In der mit Romosozumab vorbehandelten Gruppe traten jedoch signifikant mehr ernste kardiovaskuläre (CV) Probleme auf. Im DGE-Blog vom 20. Juli 2017 (3) waren schon die globalen Prozentzahlen genannt worden: 2.5% versus 1.9% in der Vergleichsgruppe nur mit Alendronat. In der jetzt vorliegenden Publikation der ARCH-Studie (1) kann man die detaillierten Daten einsehen: Kardiale ischämische Ereignisse bei 16 (0.8%) Patienten versus 6 (0.3%), (odds ratio, 2.65; 95% CI, 1.03-6.77) und zerebrovaskuläre Ereignisse bei 16 (0.8%) Patienten versus 7 (0.3%), (odds ratio, 2.27; 95% CI, 0.93-5.22). Herzinsuffizienz, nicht-koronare Revaskularisation und peripher-ischämische Ereignisse waren in der Romosozumab-Gruppe numerisch geringer.
Die signifikant vermehrten, wenn auch nicht sehr häufigen CV Zwischenfälle hatten dazu geführt, dass dem Zulassungsantrag von der FDA nicht stattgegeben wurde, sondern von der amerikanischen Arzneibehörde alle Daten von AMGEN und UCB Pharma zur Überprüfung angefordert wurden (3).
Kommentar
Als Ursache für die unter dem Sklerostin-Antikörper im Vergleich zu Alendronat in der ARCH-Studie vermehrten CV Ereignisse diskutieren die Autoren mehrere Möglichkeiten. Theoretisch kann man zunächst vermuten, dass Alendronat einen CV schützenden Effekt hat, wie in manchen Studien gefunden wurde, allerdings nicht in 2 Metaanalysen. Eine der Limitationen der Studie ist es somit, dass in ARCH keine – ethisch kaum vertretbare – Plazebogruppe mitgeführt wurde. In der FRAME-Studie an über 7000 Patienten waren keine CV Probleme gesehen worden. Des weiteren könnte Sklerostin-Hemmung Gefäßverkalkungen fördern, diesbezügliche Resultate sind aber widersprüchlich. Sklerostin findet sich in Aortengewebe exprimiert und hochreguliert bei Verkalkungen in Gefäßen und Herzklappen. Sklerostin könnte somit ein negativer Regulator für Gefäßverkalkungen sein. Jetzt wird man noch auf die Resultate der BRIDGE-Studie an männlichen Osteoporosepatienten (3) warten müssen, um zu sehen, ob in dieser so wie in ARCH vermehrt CV Probleme aufgetreten sind.
Helmut Schatz
Literatur
(1) Kenneth G. Saag et al.: Romosozumab or alendronate for fracture prevention in women with osteoporosis.
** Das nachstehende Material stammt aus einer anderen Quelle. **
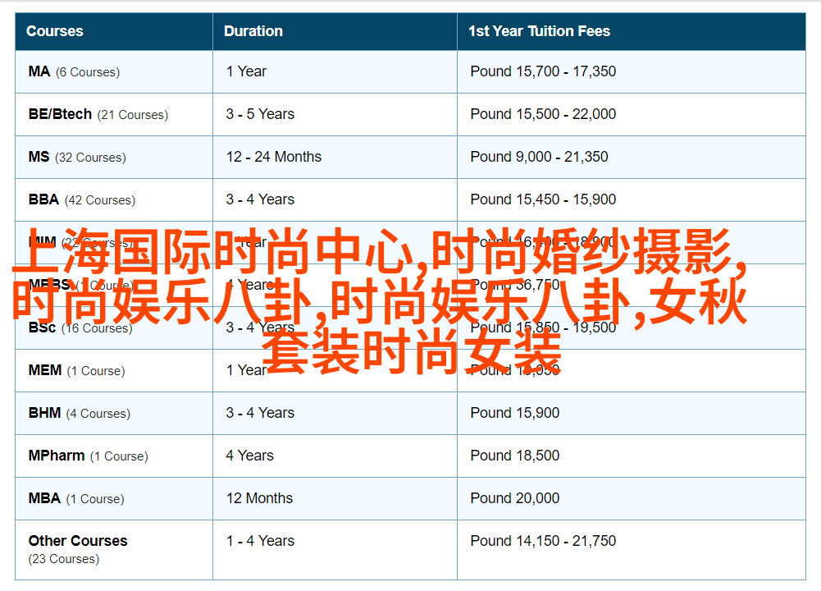Image resolution: width=821 pixels, height=591 pixels.
Task: Select 'Pound 15,700 - 17,350' fee cell
Action: (x=543, y=71)
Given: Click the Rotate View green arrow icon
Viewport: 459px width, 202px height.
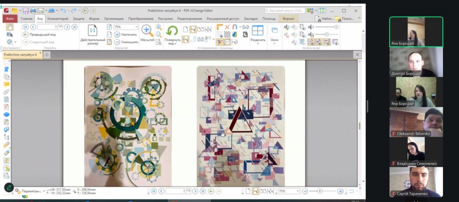Looking at the screenshot, I should click(172, 31).
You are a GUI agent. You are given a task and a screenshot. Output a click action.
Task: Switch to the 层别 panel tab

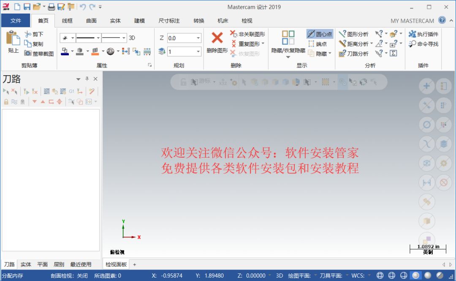(59, 265)
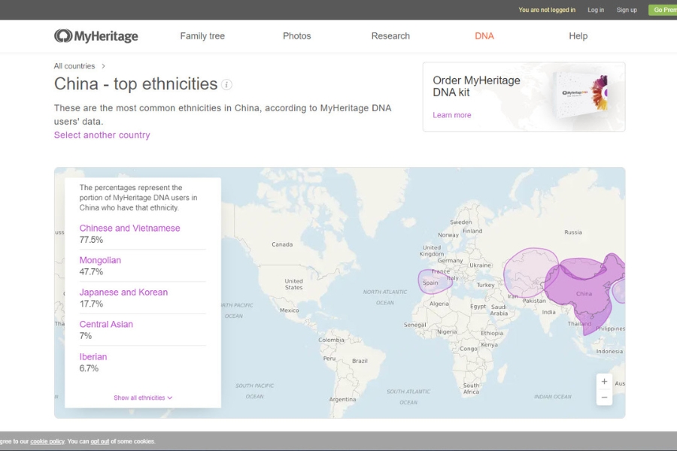This screenshot has height=451, width=677.
Task: Zoom in the map with plus button
Action: coord(604,382)
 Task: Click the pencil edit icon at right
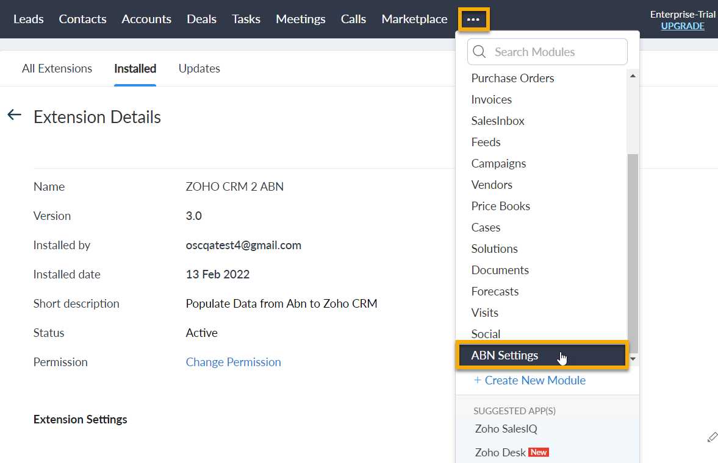[x=711, y=437]
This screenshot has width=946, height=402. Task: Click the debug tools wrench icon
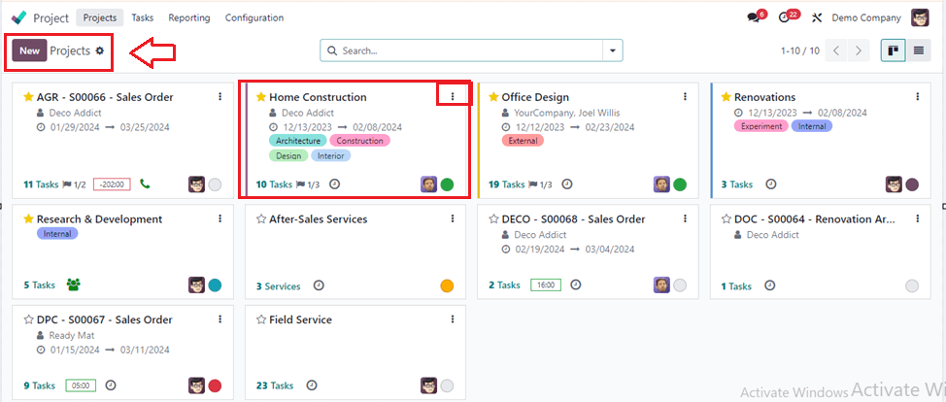click(x=817, y=18)
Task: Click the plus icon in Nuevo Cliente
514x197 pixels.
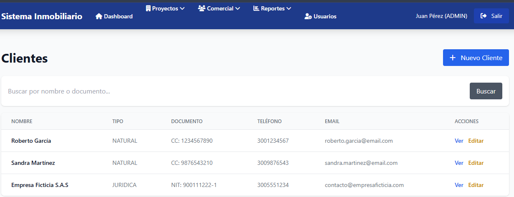Action: pos(452,58)
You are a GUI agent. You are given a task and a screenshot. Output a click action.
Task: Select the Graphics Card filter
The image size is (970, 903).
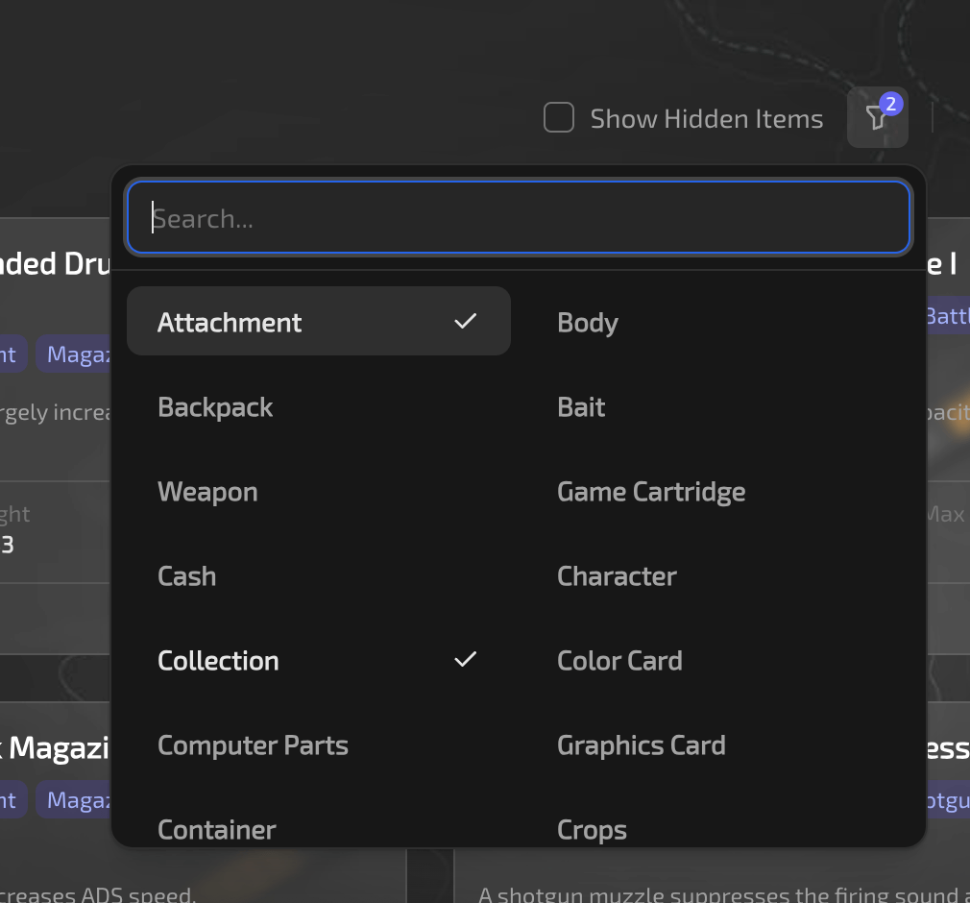click(x=641, y=744)
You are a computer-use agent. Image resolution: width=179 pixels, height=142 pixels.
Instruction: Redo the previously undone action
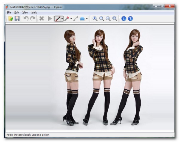[x=33, y=19]

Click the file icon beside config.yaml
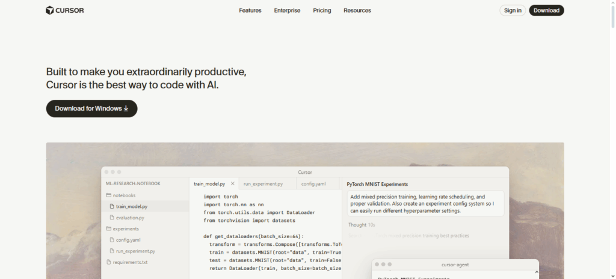[x=111, y=240]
New Engl. J. Med. online September 11, 2017. DOI: 10.1056/NEJMoa1708322
(2) Helmut Schatz: Sklerostin-Antikörper Romosozumab zur Osteoporosebehandlung von FDA nicht zugelassen.
DGE-Blogbeitrag vom 20. Juli 2017
(3) Helmut Schatz: Neue Osteoporosemedikamente: Weiterentwicklung von Odanacatib wegen erhöhten Schlaganfallrisikos eingestellt, Romosozumab ebenfalls mit erhöhtem kardiovaskulären Risiko?